Stretching to get the feel of his new clothes, Zax walked around the room for a moment, then settled down to sit at the small table. He had to try and figure out what to do next. There was something nagging at the corner of his mind that he just couldn’t shake. Something someone said to him recently. Closing his eyes, he tried to replay what had happened in the past few hours and he remembered something Fuller had said: “Your best bet is to get off-planet. Hop a tradership and head away from the core worlds, go out towards the frontier…” Hop a tradership…hop a trader…
With a flash of recollection, Zax rushed over to the desk, snatched up his father’s data cube that he had flung there the previous night. Placing it in the desk’s built in cube reader, he activated the unit and saw his father’s face once more.

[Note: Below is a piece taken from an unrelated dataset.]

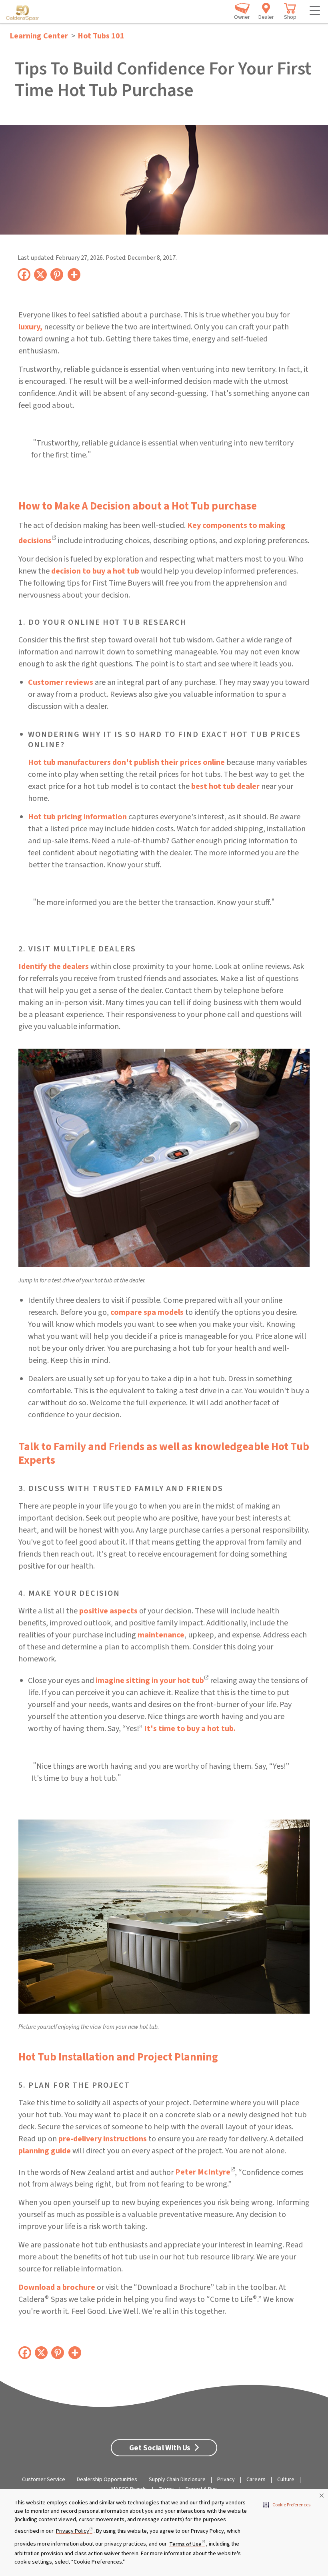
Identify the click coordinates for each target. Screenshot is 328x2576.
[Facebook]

Pressing the fast-forward option, he flashed through the images until he recognized a remembered part.
“…boarded a tramp trading ship to the Nubian frontier under the captainship of a one Murphy Ito… he was extremely grateful… and said that if ever I needed anything, that he owed me one. To a trader their word is their bond. If he is ever in port, he still stops by occasionally, look him up.”
Zax was beginning to get a glimmer of an idea. Boarding passenger liners, even the smaller mid-liners, required a trip through planetary customs. As good as the false ID card might be, he doubted that it would pass the customs scanners at the spaceport. But working as a scrubber had taught him one thing, the passengers boarding traderships didn’t have to pass through the regular custom lines and scanners.
Often, passengers boarding traderships were routinely given only a perfunctory visual scan, which usually consisted of a quick comparison of the image on the ID card and the person presenting the card. The ID card was then placed in a com unit that was connected to the tradership’s onboard (not the planet’s main data base) computer and then the information was sent to the main planetside data servers, this was followed by a quick sensor scan of their baggage. All of this occurred at a separate disembarkation ramp. There was a good chance that Fuller’s ID card might not be detected.